___ Material for this task ___

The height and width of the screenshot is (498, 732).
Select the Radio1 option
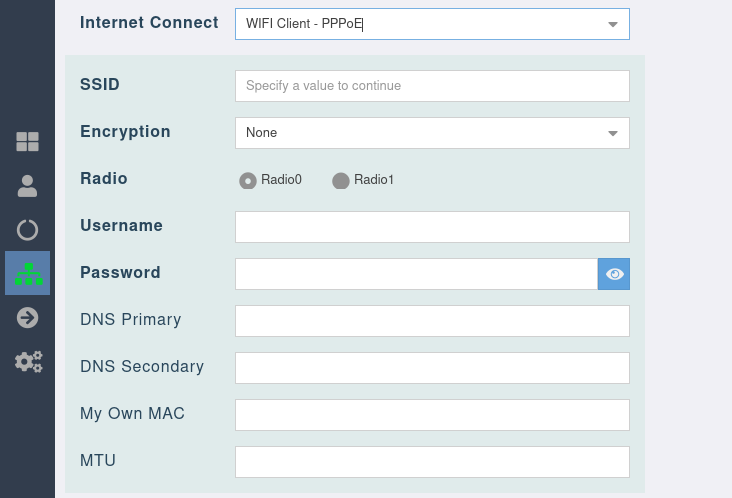coord(341,181)
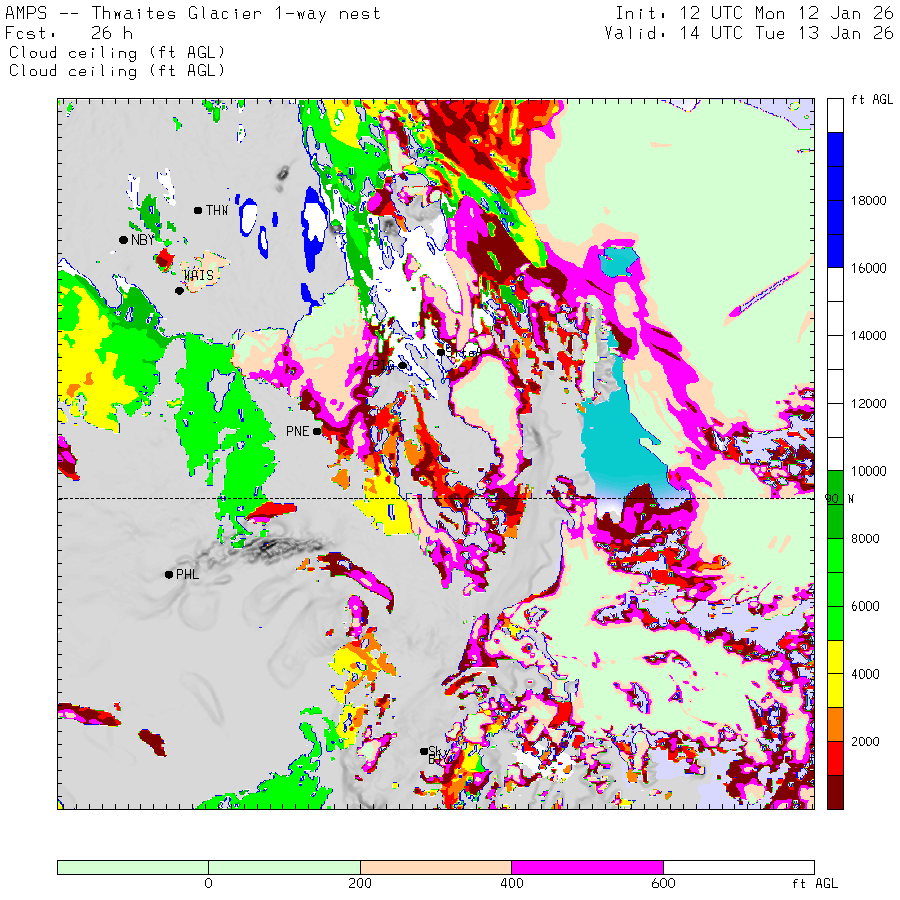
Task: Click the magenta 400–600 ft legend swatch
Action: tap(586, 867)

___

[Your task] Retype each entry exactly as it appears, excluding any image.

[Expected answer]
The height and width of the screenshot is (498, 732).
Select the Radio1 option
coord(341,181)
Task: Click the magenta 400–600 ft legend swatch
Action: tap(586, 867)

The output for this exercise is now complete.